I just suffered through a brutal, dehumanizing call where I spent ten minutes
trying to convince a voice recognition bot to connect me to a human being.
That's part of Postman's negative world, for sure. But tonight? I'm going to
play music with a friend. We're recording some of his bass parts for an album.
That's cultural life, too.

And tomorrow? I'm going to an amazing concert, African singer Angelique
Kidjo's reworking of the Talking Heads' "Remain in Light" album. That album
exists because of technology. I found out about the concert because of
technology. I get to hear her because of technology. Technology (and by
"technology", I mean "stuff that wasn't invented yet when Postman was a kid"),
in this case _enriches the cultural experience_.

I remember seeing Postman bragging about how he uses a pencil rather than a
computer to write, because Technology Is Bad. That's not sophisticated. That's
a cretin. Pencils are technology, too. Paper is technology. The books he got
printed are technology. But he doesn't get it, because he's a cretin. For
Postman and his ilk, "technology" is "stuff that wasn't around when I was a
kid". And it's bad why? Because it's unfamiliar and uncomfortable.

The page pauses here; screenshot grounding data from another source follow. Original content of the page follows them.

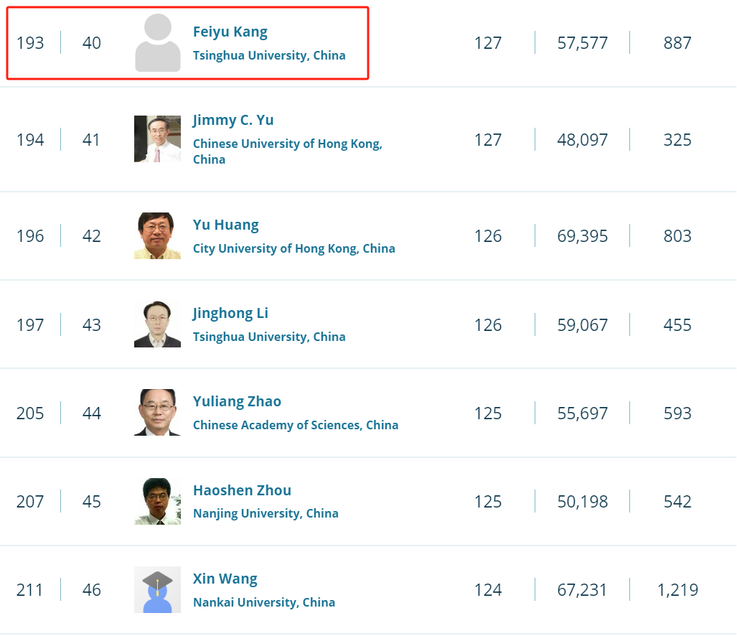The height and width of the screenshot is (636, 737).
Task: Follow the Jinghong Li name link
Action: (x=230, y=314)
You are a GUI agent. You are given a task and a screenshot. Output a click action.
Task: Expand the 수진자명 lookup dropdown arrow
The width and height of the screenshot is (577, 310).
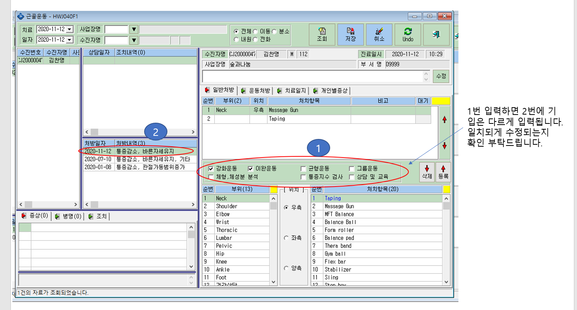tap(134, 40)
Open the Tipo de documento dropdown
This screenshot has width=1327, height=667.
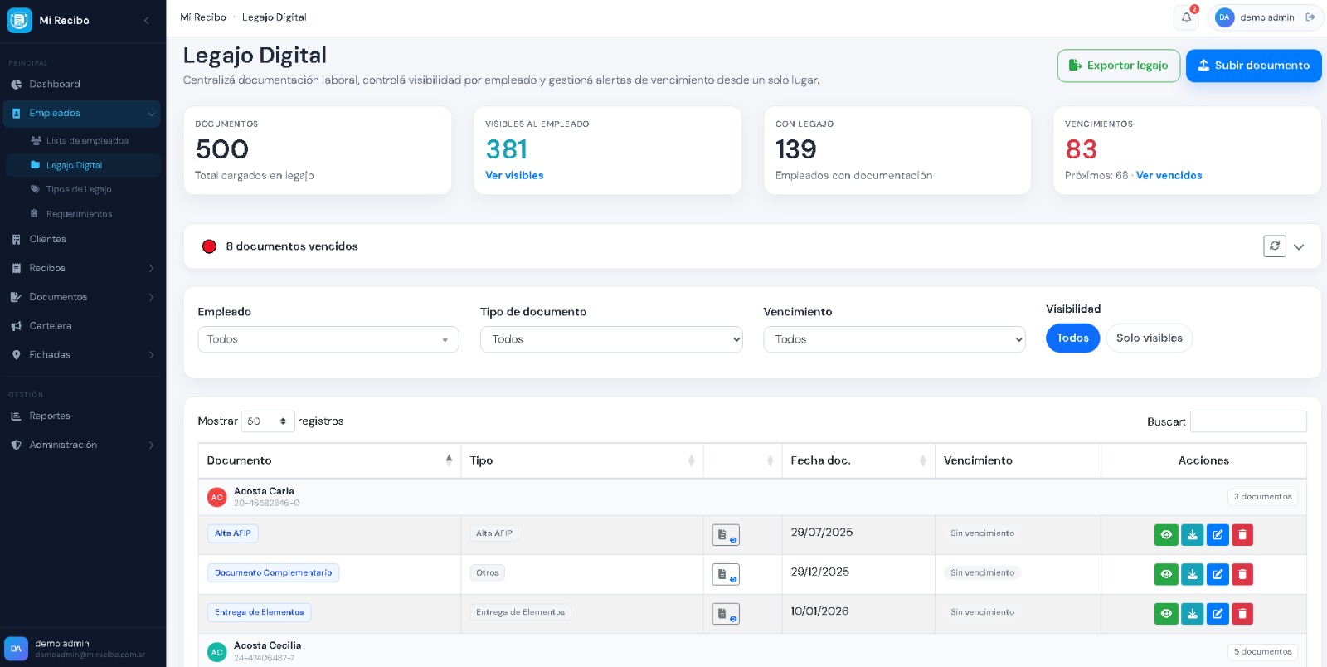pyautogui.click(x=611, y=339)
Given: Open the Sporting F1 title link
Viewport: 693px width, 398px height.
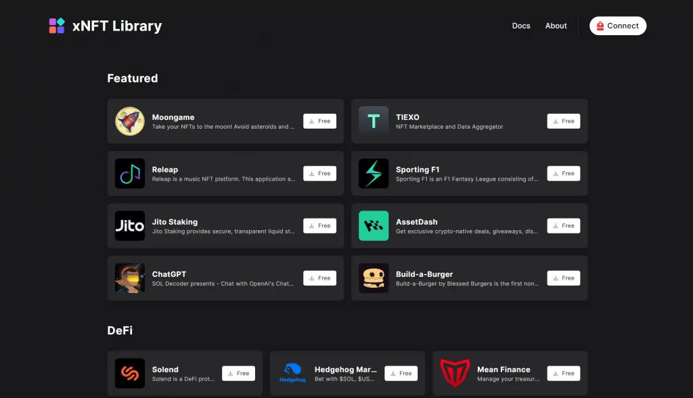Looking at the screenshot, I should click(417, 169).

Postman is just saying "Get off my lawn" in fancy academic language.

------
ilaksh
"The first idea is that all technological change is a trade-off. I like to
call it a Faustian bargain. Technology giveth and technology taketh away. This
means that for every advantage a new technology offers, there is always a
corresponding disadvantage. The disadvantage may exceed in importance the
advantage, or the advantage may well be worth the cost."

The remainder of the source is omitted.